Data to process: Begin

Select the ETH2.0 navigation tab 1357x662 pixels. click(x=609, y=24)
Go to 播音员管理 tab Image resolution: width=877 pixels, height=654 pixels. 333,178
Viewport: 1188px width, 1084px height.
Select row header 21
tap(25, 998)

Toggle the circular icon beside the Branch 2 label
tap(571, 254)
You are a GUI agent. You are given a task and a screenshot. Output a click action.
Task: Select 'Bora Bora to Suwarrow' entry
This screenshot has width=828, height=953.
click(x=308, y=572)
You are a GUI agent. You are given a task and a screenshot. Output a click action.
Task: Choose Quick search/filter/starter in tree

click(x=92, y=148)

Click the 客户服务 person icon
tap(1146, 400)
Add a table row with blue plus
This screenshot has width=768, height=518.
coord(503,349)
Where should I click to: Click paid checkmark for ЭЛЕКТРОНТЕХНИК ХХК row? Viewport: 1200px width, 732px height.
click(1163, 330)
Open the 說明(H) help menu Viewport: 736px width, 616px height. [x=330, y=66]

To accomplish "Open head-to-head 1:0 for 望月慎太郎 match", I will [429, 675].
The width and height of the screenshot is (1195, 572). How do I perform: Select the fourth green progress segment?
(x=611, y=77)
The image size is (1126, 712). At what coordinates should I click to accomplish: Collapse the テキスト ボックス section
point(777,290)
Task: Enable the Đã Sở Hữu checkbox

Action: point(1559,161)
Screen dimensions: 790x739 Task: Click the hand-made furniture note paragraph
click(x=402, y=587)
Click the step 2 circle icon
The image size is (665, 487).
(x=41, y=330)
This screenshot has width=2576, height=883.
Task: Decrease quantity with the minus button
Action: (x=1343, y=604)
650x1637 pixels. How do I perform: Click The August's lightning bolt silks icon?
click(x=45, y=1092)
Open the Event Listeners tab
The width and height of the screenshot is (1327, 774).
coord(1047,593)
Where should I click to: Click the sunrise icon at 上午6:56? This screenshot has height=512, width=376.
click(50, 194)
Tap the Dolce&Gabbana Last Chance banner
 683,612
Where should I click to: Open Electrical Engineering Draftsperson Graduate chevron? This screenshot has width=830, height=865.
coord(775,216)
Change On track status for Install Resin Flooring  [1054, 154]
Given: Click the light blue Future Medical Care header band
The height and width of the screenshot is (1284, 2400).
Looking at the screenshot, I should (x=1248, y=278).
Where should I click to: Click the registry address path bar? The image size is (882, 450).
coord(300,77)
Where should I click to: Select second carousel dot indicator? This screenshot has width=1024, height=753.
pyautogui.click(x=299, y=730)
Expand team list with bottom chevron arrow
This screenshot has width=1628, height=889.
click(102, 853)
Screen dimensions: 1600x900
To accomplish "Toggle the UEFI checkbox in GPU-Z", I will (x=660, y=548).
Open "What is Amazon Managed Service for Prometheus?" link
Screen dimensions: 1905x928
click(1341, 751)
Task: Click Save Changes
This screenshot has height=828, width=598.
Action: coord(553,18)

Data to process: End

Brief> The expected answer holds each line from the listing above where the string "will" is present.

Response for this exercise>
To accomplish "Open head-to-head 1:0 for 望月慎太郎 match", I will [429, 675].
To accomplish "Toggle the UEFI checkbox in GPU-Z", I will (x=660, y=548).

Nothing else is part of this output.